_WORK ORDER_: Word for word, copy the records that follow.

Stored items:
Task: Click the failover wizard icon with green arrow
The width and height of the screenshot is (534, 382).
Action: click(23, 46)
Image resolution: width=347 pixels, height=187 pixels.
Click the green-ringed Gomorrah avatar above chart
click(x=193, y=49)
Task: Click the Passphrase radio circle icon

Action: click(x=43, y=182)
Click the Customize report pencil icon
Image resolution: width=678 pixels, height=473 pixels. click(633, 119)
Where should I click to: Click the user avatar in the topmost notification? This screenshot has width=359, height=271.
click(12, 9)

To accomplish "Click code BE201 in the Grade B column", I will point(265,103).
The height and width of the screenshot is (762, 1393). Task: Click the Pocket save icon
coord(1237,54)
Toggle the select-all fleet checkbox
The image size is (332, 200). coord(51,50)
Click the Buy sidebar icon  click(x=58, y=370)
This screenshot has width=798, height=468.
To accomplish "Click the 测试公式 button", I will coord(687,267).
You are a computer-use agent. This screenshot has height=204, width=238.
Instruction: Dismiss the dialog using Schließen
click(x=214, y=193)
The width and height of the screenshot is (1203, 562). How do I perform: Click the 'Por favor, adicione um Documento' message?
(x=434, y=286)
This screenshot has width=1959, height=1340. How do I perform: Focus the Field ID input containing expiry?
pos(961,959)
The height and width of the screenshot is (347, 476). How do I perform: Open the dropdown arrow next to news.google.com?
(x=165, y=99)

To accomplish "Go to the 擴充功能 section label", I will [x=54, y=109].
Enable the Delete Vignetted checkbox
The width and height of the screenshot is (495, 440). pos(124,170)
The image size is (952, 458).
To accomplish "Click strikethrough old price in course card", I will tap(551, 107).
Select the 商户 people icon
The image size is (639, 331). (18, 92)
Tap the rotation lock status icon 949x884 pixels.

_SOLUTION TO THE PROBLEM_:
Task: Click the failover wizard icon with green arrow
The width and height of the screenshot is (534, 382).
Action: click(23, 46)
Image resolution: width=347 pixels, height=187 pixels.
Click the green-ringed Gomorrah avatar above chart
click(x=193, y=49)
Task: Click the Passphrase radio circle icon

Action: click(x=43, y=182)
Click the Customize report pencil icon
Image resolution: width=678 pixels, height=473 pixels. click(633, 119)
Where should I click to: Click the user avatar in the topmost notification? This screenshot has width=359, height=271.
click(12, 9)

To accomplish "Click code BE201 in the Grade B column", I will point(265,103).
The height and width of the screenshot is (762, 1393). Task: Click the Pocket save icon
coord(1237,54)
Toggle the select-all fleet checkbox
The image size is (332, 200). coord(51,50)
Click the Buy sidebar icon  click(x=58, y=370)
This screenshot has width=798, height=468.
To accomplish "Click the 测试公式 button", I will coord(687,267).
You are a computer-use agent. This screenshot has height=204, width=238.
Instruction: Dismiss the dialog using Schließen
click(x=214, y=193)
The width and height of the screenshot is (1203, 562). How do I perform: Click the 'Por favor, adicione um Documento' message?
(x=434, y=286)
This screenshot has width=1959, height=1340. How do I perform: Focus the Field ID input containing expiry?
pos(961,959)
The height and width of the screenshot is (347, 476). How do I perform: Open the dropdown arrow next to news.google.com?
(x=165, y=99)

To accomplish "Go to the 擴充功能 section label", I will [x=54, y=109].
Enable the Delete Vignetted checkbox
The width and height of the screenshot is (495, 440). pos(124,170)
The image size is (952, 458).
To accomplish "Click strikethrough old price in course card", I will tap(551, 107).
Select the 商户 people icon
The image size is (639, 331). (18, 92)
Tap the rotation lock status icon 949x884 pixels.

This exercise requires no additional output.